Document text
►
Clonal Arabica coffee resistant to Meloidogyne paranaensis and damage threshold on plants development
Keywords:root-knot nematodes, resistant variety, somatic embryogenesis
Plants of Coffea arabica Icatu IAC 925 germplasm show resistance to Meloidogyne paranaensis under field conditions, but with variable rates of segregation. One mother plant, IAC 3, of Icatu IAC 925 was evaluated under controlled conditions through the reaction of its clones, obtained by somatic embryogenesis. Reproduction of nematodes in clones were compared with an open-pollinated progeny from the same mother plant, C. arabica cultivar Mundo Novo IAC 515-20, susceptible to nematodes, and Clone IAC 1, also susceptible and obtained by somatic embryogenesis. Open-pollinated progeny showed segregation to resistance and was classified as susceptible according to the reproduction factor. The average number of nematodes (eggs and J2) per gram of roots in clones was eight fold lower than that of open-pollinated progeny, and 51 fold lower than Mundo Novo IAC 515-20. Based on Seinhorst model, IAC 3 clone showed a tolerance limit of 7.7 nematodes per cm3 of soil, while in Mundo Novo the tolerance limit was 3.9 nematodes per cm3 of soil. These results revealed that clonal Arabica coffee nematoderesistant trees represent an alternative to the time consuming and expensive process inherent to conventional breeding strategies.
◄
Data supplied
►
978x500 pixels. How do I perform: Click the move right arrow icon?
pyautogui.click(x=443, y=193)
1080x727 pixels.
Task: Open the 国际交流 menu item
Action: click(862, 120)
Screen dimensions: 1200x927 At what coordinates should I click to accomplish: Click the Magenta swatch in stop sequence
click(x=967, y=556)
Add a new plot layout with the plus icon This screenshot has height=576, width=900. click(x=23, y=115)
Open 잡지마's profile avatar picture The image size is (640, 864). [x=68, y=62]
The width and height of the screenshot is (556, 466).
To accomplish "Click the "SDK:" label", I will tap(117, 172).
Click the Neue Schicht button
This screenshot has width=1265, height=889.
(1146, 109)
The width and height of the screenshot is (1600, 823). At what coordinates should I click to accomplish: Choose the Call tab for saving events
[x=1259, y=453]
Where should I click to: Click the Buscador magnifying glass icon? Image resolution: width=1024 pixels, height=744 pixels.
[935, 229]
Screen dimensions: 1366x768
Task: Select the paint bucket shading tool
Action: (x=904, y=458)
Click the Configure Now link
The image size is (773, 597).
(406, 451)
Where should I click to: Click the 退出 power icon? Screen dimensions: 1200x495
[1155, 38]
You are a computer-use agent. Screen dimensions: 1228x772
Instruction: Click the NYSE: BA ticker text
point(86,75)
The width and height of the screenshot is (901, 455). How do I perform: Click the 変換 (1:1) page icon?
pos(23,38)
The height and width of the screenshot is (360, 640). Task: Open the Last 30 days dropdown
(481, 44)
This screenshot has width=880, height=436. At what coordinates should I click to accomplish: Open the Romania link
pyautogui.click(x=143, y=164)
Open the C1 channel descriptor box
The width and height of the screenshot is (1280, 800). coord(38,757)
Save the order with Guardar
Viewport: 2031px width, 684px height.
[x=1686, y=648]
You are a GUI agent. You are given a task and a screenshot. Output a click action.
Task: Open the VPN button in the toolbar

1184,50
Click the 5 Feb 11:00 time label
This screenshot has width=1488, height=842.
◄
What to produce
Summarize the coffee nematode study in two sentences.

Finished task
Clones of the Icatu IAC 925 mother plant IAC 3, obtained by somatic embryogenesis, had eight fold fewer Meloidogyne paranaensis nematodes per gram of roots than an open-pollinated progeny of the same mother plant and 51 fold fewer than the susceptible cultivar Mundo Novo IAC 515-20. The IAC 3 clone showed a tolerance limit of 7.7 nematodes per cm3 of soil against 3.9 for Mundo Novo, and these results revealed that clonal resistant Arabica coffee trees offer an alternative to slow, expensive conventional breeding.